Many SDK classes hold a per-instance io.sentry.util.AutoClosableReentrantLock (created eagerly in field initializers). There are ~66 new AutoClosableReentrantLock() sites across 54 files in sentry + sentry-android-core, so constructing the SDK's object graph during SentryAndroid.init allocates a lot of locks.

From the customer-provided Perfetto trace (sentryinvest), inside the SentryAndroid.init subtree:

  • java.util.concurrent.locks.ReentrantLock.<init>81 instances created
  • ReentrantLock$Sync.<init> — 81 (~8.7 ms self, btrace-inflated) + NonfairSync.<init> 81 (~1.3 ms)
  • plus acquire/lock/unlock/tryRelease overhead on the init path

Each ReentrantLock also allocates an AbstractQueuedSynchronizer subclass (Sync), so this is both allocation pressure (GC) and CPU on the main thread at init.

Context / constraint

These locks exist because synchronized was replaced with ReentrantLock (#3715) to avoid virtual-thread pinning (Loom). So reverting to synchronized is not the goal — we want to keep the Loom-friendly behavior while reducing the eager allocation.

Possible directions

  • Lazy-allocate the lock — only create the underlying ReentrantLock on first acquire(), so objects that never lock during init (the common case for many of these) don't allocate one.
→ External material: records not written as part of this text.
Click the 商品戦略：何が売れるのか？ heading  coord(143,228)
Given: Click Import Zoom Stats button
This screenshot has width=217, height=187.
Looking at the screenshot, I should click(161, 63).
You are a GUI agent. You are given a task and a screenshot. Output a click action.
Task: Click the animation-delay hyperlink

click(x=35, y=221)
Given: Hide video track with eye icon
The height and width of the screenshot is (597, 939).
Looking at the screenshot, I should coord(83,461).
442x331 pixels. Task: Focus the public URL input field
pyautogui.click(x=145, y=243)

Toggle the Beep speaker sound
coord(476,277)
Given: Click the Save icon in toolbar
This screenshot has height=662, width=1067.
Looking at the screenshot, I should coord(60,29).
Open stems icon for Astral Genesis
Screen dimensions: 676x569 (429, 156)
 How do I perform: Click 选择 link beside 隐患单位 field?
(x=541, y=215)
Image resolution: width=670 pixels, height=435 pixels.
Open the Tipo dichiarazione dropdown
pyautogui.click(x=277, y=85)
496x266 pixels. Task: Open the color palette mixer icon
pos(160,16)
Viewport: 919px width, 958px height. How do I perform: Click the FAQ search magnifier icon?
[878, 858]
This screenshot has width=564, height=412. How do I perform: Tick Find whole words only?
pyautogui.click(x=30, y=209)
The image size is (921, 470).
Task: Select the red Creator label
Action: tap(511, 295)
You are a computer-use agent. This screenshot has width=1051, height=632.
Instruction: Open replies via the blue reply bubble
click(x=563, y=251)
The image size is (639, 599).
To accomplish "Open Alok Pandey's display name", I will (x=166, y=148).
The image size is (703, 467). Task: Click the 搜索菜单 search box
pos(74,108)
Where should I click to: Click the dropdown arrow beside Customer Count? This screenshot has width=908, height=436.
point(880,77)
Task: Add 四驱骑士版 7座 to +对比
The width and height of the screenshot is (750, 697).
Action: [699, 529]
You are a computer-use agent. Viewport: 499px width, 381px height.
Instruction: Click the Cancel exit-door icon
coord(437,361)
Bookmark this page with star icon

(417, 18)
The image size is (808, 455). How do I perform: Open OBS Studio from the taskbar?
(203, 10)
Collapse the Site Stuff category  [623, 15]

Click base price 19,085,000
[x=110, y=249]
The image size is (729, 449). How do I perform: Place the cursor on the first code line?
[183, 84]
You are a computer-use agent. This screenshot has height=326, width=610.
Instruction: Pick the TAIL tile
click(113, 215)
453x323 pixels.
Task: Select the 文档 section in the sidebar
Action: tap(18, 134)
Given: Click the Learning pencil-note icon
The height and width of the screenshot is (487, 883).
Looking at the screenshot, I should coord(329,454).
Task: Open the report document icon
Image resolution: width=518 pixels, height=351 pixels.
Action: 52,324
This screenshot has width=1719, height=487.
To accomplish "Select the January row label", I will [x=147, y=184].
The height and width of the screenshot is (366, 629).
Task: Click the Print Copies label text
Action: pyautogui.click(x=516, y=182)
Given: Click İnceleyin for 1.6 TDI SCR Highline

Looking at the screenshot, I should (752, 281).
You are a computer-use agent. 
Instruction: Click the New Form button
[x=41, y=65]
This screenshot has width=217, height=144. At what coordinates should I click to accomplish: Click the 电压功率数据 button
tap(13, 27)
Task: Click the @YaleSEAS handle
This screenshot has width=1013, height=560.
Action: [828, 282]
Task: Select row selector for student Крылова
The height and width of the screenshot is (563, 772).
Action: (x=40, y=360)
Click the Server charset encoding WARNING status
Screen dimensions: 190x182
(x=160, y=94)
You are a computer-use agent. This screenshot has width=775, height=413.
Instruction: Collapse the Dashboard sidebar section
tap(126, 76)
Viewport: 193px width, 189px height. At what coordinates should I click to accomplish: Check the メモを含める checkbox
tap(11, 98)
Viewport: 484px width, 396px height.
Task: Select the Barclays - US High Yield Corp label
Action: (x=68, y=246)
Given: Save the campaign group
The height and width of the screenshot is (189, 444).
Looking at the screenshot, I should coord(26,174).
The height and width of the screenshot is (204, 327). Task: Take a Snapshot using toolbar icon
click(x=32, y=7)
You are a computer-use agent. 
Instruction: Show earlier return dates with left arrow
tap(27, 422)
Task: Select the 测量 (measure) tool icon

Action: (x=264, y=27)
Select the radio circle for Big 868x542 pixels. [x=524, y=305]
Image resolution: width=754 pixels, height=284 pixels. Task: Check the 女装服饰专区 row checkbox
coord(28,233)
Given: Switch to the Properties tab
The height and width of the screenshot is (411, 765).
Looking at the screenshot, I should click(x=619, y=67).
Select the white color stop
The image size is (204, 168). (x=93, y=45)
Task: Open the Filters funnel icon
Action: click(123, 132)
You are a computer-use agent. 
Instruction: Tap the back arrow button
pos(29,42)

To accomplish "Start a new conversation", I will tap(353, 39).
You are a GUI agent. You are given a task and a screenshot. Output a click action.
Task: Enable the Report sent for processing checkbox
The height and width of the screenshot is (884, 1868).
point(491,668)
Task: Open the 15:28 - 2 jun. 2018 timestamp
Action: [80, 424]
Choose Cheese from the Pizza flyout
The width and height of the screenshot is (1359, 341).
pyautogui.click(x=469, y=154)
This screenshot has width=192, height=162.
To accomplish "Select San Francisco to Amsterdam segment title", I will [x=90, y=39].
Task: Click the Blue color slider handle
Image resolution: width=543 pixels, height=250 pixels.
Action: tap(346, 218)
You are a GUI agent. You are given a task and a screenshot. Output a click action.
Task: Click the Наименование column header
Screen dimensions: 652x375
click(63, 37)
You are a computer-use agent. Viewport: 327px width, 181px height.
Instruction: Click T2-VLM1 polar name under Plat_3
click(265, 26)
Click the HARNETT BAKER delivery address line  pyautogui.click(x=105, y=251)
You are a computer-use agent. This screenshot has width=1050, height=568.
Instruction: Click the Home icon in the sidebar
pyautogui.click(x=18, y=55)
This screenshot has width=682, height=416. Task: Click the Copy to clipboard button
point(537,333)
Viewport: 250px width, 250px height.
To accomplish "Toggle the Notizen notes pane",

AutoClosableReentrantLock is the single chokepoint, so this could be a localized change.
  • Audit hot init objects — for objects created during init that don't actually need synchronization (or are effectively single-threaded at construction), drop the lock.
  • Measure GC impact via Kiln in addition to the init main-thread time.

Acceptance

Fewer ReentrantLock allocations during SentryAndroid.init (verify via on-device ART trace / Kiln), with no change to thread-safety semantics.